[Saved entries]
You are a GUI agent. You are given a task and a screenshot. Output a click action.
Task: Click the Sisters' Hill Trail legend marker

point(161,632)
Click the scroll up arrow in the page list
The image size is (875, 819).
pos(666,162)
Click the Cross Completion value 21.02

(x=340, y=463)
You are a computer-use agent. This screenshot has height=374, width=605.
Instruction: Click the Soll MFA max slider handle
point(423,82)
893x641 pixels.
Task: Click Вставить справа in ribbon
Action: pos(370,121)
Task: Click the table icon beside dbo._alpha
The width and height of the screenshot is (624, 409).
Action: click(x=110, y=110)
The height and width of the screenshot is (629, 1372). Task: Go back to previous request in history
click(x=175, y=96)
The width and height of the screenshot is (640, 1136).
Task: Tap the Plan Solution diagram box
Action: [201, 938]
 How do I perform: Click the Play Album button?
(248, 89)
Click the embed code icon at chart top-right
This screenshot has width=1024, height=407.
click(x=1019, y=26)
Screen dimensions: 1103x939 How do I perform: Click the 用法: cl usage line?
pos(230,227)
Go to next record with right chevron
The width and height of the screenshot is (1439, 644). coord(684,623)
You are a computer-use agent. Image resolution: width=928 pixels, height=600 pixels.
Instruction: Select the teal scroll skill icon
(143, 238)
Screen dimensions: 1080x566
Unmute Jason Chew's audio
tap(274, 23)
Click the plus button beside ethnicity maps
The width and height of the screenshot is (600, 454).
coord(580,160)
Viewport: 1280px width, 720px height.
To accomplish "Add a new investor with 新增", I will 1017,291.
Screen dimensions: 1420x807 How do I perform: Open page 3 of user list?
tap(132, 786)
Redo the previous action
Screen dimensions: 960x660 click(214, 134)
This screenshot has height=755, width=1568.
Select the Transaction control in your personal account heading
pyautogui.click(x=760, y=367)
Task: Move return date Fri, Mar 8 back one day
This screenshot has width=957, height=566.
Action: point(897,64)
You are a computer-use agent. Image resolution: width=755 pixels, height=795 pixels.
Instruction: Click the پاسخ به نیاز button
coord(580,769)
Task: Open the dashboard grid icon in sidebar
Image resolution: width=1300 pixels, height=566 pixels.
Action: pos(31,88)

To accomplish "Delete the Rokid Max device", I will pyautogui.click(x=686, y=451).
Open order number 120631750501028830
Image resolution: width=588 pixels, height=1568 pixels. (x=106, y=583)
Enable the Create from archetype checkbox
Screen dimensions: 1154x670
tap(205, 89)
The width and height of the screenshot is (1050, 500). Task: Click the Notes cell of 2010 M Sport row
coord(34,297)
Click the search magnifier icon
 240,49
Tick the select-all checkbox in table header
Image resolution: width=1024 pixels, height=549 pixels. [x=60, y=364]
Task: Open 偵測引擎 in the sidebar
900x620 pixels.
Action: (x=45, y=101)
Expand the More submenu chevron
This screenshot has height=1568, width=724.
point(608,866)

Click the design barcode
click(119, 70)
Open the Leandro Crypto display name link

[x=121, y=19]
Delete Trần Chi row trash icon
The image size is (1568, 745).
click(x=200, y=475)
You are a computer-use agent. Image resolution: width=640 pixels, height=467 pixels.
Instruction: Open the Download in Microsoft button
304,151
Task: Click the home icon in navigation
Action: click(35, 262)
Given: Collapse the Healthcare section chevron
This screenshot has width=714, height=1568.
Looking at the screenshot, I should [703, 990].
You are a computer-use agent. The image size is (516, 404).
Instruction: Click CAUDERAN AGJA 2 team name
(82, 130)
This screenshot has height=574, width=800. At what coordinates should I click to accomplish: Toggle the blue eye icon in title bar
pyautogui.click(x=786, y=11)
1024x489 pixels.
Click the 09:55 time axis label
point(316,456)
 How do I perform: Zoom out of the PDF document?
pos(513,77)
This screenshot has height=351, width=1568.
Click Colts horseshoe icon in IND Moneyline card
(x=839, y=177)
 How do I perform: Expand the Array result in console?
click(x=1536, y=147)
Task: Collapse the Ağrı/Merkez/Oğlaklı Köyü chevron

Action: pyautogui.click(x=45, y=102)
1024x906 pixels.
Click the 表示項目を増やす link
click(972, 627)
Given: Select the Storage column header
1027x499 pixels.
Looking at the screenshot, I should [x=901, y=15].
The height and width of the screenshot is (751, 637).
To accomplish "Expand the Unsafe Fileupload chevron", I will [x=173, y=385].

__What the exercise asks__: Without omitting anything, reproduce the whole of the data.

__Reply to the exercise__:
You are a GUI agent. You are given a task and a screenshot. Output a click action.
Task: Click the Sisters' Hill Trail legend marker

point(161,632)
Click the scroll up arrow in the page list
The image size is (875, 819).
pos(666,162)
Click the Cross Completion value 21.02

(x=340, y=463)
You are a computer-use agent. This screenshot has height=374, width=605.
Instruction: Click the Soll MFA max slider handle
point(423,82)
893x641 pixels.
Task: Click Вставить справа in ribbon
Action: pos(370,121)
Task: Click the table icon beside dbo._alpha
The width and height of the screenshot is (624, 409).
Action: click(x=110, y=110)
The height and width of the screenshot is (629, 1372). Task: Go back to previous request in history
click(x=175, y=96)
The width and height of the screenshot is (640, 1136).
Task: Tap the Plan Solution diagram box
Action: [201, 938]
 How do I perform: Click the Play Album button?
(248, 89)
Click the embed code icon at chart top-right
This screenshot has width=1024, height=407.
click(x=1019, y=26)
Screen dimensions: 1103x939 How do I perform: Click the 用法: cl usage line?
pos(230,227)
Go to next record with right chevron
The width and height of the screenshot is (1439, 644). coord(684,623)
You are a computer-use agent. Image resolution: width=928 pixels, height=600 pixels.
Instruction: Select the teal scroll skill icon
(143, 238)
Screen dimensions: 1080x566
Unmute Jason Chew's audio
tap(274, 23)
Click the plus button beside ethnicity maps
The width and height of the screenshot is (600, 454).
coord(580,160)
Viewport: 1280px width, 720px height.
To accomplish "Add a new investor with 新增", I will 1017,291.
Screen dimensions: 1420x807 How do I perform: Open page 3 of user list?
tap(132, 786)
Redo the previous action
Screen dimensions: 960x660 click(214, 134)
This screenshot has height=755, width=1568.
Select the Transaction control in your personal account heading
pyautogui.click(x=760, y=367)
Task: Move return date Fri, Mar 8 back one day
This screenshot has width=957, height=566.
Action: point(897,64)
You are a computer-use agent. Image resolution: width=755 pixels, height=795 pixels.
Instruction: Click the پاسخ به نیاز button
coord(580,769)
Task: Open the dashboard grid icon in sidebar
Image resolution: width=1300 pixels, height=566 pixels.
Action: pos(31,88)

To accomplish "Delete the Rokid Max device", I will pyautogui.click(x=686, y=451).
Open order number 120631750501028830
Image resolution: width=588 pixels, height=1568 pixels. (x=106, y=583)
Enable the Create from archetype checkbox
Screen dimensions: 1154x670
tap(205, 89)
The width and height of the screenshot is (1050, 500). Task: Click the Notes cell of 2010 M Sport row
coord(34,297)
Click the search magnifier icon
 240,49
Tick the select-all checkbox in table header
Image resolution: width=1024 pixels, height=549 pixels. [x=60, y=364]
Task: Open 偵測引擎 in the sidebar
900x620 pixels.
Action: (x=45, y=101)
Expand the More submenu chevron
This screenshot has height=1568, width=724.
point(608,866)

Click the design barcode
click(119, 70)
Open the Leandro Crypto display name link

[x=121, y=19]
Delete Trần Chi row trash icon
The image size is (1568, 745).
click(x=200, y=475)
You are a computer-use agent. Image resolution: width=640 pixels, height=467 pixels.
Instruction: Open the Download in Microsoft button
304,151
Task: Click the home icon in navigation
Action: click(35, 262)
Given: Collapse the Healthcare section chevron
This screenshot has width=714, height=1568.
Looking at the screenshot, I should [703, 990].
You are a computer-use agent. The image size is (516, 404).
Instruction: Click CAUDERAN AGJA 2 team name
(82, 130)
This screenshot has height=574, width=800. At what coordinates should I click to accomplish: Toggle the blue eye icon in title bar
pyautogui.click(x=786, y=11)
1024x489 pixels.
Click the 09:55 time axis label
point(316,456)
 How do I perform: Zoom out of the PDF document?
pos(513,77)
This screenshot has height=351, width=1568.
Click Colts horseshoe icon in IND Moneyline card
(x=839, y=177)
 How do I perform: Expand the Array result in console?
click(x=1536, y=147)
Task: Collapse the Ağrı/Merkez/Oğlaklı Köyü chevron

Action: pyautogui.click(x=45, y=102)
1024x906 pixels.
Click the 表示項目を増やす link
click(972, 627)
Given: Select the Storage column header
1027x499 pixels.
Looking at the screenshot, I should [x=901, y=15].
The height and width of the screenshot is (751, 637).
To accomplish "Expand the Unsafe Fileupload chevron", I will [x=173, y=385].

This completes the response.